RECORDS SHOWN: Begin
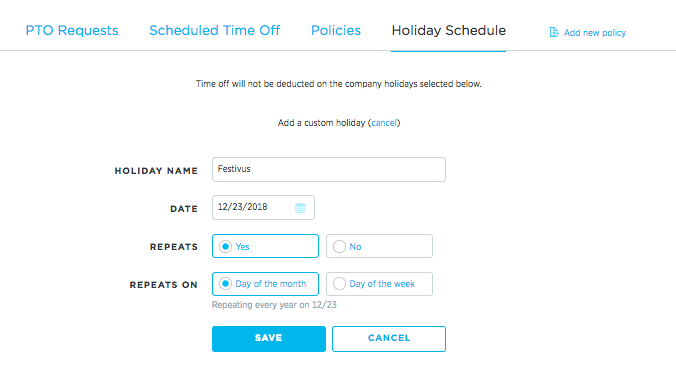676x371 pixels.
Task: Click the Day of the month label
Action: 271,284
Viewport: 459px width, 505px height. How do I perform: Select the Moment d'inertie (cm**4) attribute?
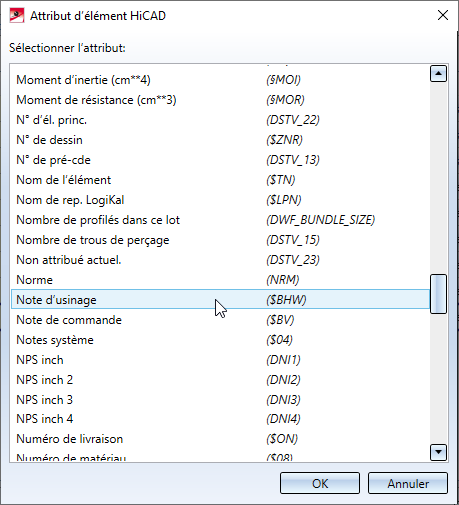[220, 80]
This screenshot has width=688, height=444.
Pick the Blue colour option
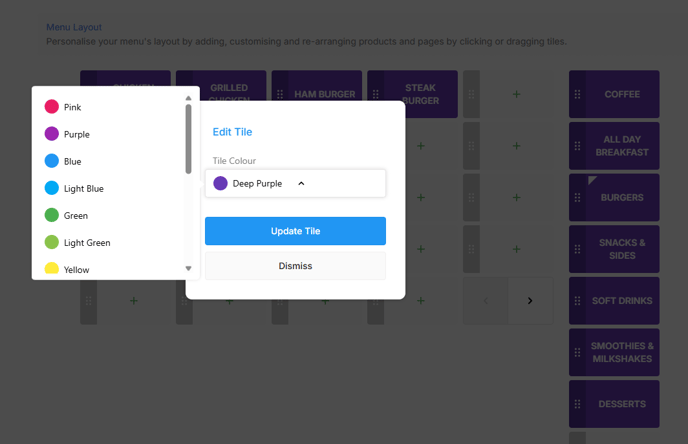click(x=72, y=161)
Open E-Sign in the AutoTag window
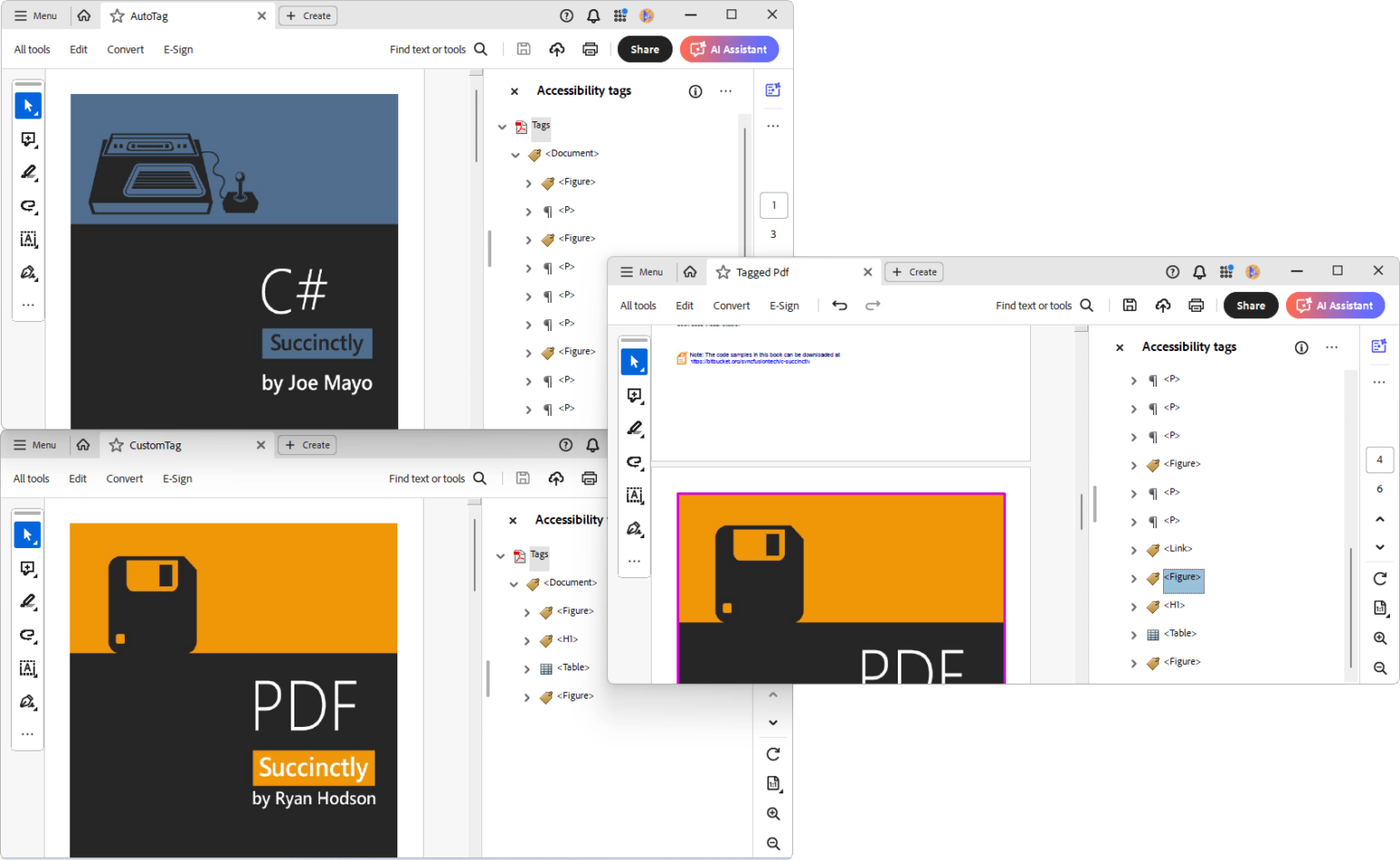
RECORDS SHOWN: End
**PROBLEM**
In the copy, only the lines from the one holding "This screenshot has width=688, height=444." through the end of the listing above should appear, retyped exactly, both ends included, with no pictures.

**ANSWER TO THIS PROBLEM**
This screenshot has width=688, height=444.
Pick the Blue colour option
click(x=72, y=161)
Open E-Sign in the AutoTag window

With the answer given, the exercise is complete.